Design, synthesis and profiling of proteolysis-targeting chimeras (PROTACs) as CDK4/6 degraders

Abstract

We report the design and synthesis of PROTACs based on (3 R,4 R)-4-((5-chloro-4-(4-fluoro-2-(2-hydroxypropan-2-yl)-1-isopropyl-1H-benzo[d]imidazol-6-yl)pyrimidin-2-yl)amino)piperidin-3-ol, using diverse linkers and pomalidomide as a CRBN ligand. Molecular modeling experiments were conducted to arrive at the optimal exit vectors on both the warhead and pomalidomide to enable efficient linker attachment. Most of the PROTACs exhibited good binding affinity (IC₅₀ between 0.04 µM to 1.50 µM) with CDK4/6 and the binary complex formation data correlated with the ternary complex formation.

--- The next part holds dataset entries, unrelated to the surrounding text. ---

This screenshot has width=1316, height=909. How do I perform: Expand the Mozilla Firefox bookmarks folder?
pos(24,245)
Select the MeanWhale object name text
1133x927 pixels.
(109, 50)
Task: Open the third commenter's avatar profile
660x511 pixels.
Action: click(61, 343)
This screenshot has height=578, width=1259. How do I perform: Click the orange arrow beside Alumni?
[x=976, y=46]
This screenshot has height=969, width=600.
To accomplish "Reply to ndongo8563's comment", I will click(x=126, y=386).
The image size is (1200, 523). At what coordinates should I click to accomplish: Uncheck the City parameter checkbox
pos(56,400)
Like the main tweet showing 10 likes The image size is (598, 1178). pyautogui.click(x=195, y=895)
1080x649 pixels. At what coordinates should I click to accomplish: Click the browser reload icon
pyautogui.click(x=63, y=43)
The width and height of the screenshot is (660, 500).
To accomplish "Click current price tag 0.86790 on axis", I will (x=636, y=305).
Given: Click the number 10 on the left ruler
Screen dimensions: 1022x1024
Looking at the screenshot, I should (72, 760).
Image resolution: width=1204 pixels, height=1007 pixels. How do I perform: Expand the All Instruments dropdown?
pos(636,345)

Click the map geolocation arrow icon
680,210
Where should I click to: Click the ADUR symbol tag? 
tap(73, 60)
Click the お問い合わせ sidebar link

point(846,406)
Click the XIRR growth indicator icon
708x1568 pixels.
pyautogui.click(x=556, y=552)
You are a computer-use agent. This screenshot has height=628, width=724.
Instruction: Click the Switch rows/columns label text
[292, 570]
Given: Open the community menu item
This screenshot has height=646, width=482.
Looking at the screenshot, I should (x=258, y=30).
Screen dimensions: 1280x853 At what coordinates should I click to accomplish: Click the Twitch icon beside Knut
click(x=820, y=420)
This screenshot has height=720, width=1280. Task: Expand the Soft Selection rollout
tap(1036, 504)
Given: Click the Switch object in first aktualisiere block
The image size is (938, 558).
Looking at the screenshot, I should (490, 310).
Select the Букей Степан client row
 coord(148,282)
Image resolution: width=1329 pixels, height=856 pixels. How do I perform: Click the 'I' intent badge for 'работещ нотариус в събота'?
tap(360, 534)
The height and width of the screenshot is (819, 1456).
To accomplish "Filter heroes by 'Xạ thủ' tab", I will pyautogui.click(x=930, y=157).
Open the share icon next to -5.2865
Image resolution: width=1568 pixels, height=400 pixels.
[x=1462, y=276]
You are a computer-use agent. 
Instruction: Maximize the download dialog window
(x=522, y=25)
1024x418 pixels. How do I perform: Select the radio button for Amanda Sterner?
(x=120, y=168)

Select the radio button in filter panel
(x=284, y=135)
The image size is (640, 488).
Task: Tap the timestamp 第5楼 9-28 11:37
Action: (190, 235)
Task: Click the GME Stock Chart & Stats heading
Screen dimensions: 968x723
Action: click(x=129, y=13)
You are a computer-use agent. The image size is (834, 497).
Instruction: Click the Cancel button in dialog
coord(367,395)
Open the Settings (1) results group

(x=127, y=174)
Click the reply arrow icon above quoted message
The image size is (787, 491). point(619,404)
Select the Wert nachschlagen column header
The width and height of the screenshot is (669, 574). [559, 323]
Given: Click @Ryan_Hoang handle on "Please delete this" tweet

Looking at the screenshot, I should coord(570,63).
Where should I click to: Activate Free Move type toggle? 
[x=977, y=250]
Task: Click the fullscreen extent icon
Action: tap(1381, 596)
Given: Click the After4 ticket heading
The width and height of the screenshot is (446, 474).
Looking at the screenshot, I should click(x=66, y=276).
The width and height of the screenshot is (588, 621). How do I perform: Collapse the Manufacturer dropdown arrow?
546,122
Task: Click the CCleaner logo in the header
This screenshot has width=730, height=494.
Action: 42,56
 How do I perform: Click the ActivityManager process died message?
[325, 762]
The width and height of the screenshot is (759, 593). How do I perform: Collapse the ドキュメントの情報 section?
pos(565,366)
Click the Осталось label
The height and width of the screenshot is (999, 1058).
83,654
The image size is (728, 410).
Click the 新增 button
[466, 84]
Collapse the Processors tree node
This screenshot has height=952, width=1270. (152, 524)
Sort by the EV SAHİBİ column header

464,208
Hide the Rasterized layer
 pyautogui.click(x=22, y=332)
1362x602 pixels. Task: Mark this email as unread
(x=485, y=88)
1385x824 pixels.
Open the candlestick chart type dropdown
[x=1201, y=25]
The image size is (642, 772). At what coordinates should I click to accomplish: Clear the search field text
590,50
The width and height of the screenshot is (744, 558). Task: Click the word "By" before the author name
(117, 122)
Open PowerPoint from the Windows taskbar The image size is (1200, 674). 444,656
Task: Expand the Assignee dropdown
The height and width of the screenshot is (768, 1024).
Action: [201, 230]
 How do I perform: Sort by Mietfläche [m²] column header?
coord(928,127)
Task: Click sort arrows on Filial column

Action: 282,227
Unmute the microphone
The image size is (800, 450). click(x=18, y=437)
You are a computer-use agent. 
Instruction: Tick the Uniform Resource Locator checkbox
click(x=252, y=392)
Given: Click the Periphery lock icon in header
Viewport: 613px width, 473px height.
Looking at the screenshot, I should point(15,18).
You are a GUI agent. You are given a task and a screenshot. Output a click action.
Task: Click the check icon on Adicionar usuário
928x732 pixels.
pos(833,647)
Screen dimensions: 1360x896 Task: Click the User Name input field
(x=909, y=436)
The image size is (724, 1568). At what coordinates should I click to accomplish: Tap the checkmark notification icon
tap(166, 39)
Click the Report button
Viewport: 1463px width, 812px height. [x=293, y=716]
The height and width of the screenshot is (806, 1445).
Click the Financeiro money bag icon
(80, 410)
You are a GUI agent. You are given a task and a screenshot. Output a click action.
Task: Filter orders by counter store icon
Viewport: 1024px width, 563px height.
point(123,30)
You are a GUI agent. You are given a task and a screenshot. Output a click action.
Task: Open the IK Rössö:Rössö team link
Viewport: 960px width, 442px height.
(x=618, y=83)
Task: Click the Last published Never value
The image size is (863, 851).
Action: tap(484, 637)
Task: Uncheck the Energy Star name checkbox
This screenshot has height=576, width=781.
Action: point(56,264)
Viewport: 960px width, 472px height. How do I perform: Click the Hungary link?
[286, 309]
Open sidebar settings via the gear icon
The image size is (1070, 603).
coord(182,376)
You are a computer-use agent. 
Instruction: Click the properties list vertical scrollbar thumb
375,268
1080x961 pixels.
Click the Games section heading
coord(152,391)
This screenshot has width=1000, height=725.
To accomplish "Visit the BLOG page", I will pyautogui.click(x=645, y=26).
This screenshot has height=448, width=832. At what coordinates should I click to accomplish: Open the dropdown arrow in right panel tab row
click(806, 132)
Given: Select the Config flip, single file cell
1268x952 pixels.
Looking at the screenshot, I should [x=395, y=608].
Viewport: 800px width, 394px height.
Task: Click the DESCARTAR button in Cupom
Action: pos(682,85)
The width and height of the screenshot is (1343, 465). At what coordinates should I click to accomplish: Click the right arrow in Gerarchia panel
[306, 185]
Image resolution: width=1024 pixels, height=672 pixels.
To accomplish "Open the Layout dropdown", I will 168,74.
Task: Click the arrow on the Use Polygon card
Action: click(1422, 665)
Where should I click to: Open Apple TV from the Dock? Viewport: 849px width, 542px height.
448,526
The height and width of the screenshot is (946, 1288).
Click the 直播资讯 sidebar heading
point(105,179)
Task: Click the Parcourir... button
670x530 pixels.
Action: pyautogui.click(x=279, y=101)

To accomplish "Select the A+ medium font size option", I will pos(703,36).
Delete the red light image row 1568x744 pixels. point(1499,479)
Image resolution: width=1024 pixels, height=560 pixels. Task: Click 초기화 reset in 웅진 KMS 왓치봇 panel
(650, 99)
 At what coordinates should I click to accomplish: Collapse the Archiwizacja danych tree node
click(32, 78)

Selected PROTACs (compounds 4, 7, and 13) were tested in Jurkat cells at varying concentrations to assess CDK4/6 protein degradation. Compound 7 showed a DC₅₀ of 2.0 and 4.0 nM against CDK4 and CDK6 respectively, whereas compound 13 showed a DC₅₀ of 6.0 nM against both CDK4 and CDK6. These results highlight PROTACs 7 and 13 as promising leads for further therapeutic development.